Some claim that Ministers are the prisoners of SAGE – because of the former’s insistence that they are always guided by “the science” – but this site doesn’t share that view. Ultimately, Boris Johnson and his team are accountable to voters, must maintain public consent for their policies, have a Parliamentary Party to deal with (not to mention the rest of the Commons) and are due to face an election in 2024.
We view the Government’s five tests in that light and, without wanting to be too world-weary about it, saw them essentially as a holding device, while Boris Johnson was still absent, that would enable Ministers to shift just a little closer to easing the lockdown.
“Test One (“we must protect the NHS’s ability to cope” and Test Five (“we need to be confident that any adjustments to the current measures will not risk a second peak of infections that overwhelm the NHS”) are in essence the same. Again, they ultimately require a political decision,” we wrote.
This being so, it is hard to understand the fuss about the supposed change to that fifth test. It was never simply the avoidance of “a second peak”. If the number of recorded cases rises in the aftermath of a shutdown relaxation, as they will surely do, it follows that they will be higher than before that easing took place, and that there is therefore a second peak by definition.
So were the avoidance of a second peak a must for Ministers, the lockdown would presumably never be eased at all. But our link to Dominic Raab’s statement of April 17, when the tests were announced, shows that he said then what Ministers are saying now.

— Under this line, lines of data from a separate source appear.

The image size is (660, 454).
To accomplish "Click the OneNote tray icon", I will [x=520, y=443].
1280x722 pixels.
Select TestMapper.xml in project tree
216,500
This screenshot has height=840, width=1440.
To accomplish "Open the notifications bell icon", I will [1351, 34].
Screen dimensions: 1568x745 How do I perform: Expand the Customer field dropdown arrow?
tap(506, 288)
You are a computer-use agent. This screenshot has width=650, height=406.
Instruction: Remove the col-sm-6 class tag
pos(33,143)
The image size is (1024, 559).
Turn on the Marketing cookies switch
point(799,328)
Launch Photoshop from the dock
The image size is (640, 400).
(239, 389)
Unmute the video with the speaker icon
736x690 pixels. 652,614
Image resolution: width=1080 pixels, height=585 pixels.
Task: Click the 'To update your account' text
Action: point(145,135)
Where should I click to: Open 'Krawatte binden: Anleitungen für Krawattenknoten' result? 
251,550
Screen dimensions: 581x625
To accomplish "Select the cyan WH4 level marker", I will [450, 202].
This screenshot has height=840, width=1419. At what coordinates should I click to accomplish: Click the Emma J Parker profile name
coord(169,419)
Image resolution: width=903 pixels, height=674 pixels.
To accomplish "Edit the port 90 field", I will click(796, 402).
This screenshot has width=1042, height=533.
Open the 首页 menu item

“Fifth, and this is really crucial, we need to be confident that any adjustments to the current measures will not risk a second peak of infections that overwhelm the NHS,” the Foreign Secretary declared. So the real question is not so much what the test says, but what it means.
That the Nightingale hospitals are largely empty has been well-reported. The Government will argue that this is actually a sign of success: that the NHS now has capacity to deal with the consequences of the virus that it didn’t have in March. However, that doesn’t automatically mean that the health service is therefore ready to cope with a second and further waves, because we don’t how how large they would be.
Boris Johnson hinted on Monday that he would set out the Government’s thinking on the future of the lockdown later this week. When he does, he needs to explain what his advisers’ range of expectations are for those waves, and on roughly what timetable the NHS would be able to cope with the worst-case scenarios. Until that is clearer, the future won’t be – with all the uncertainty for the NHS, the economy and voters which that implies.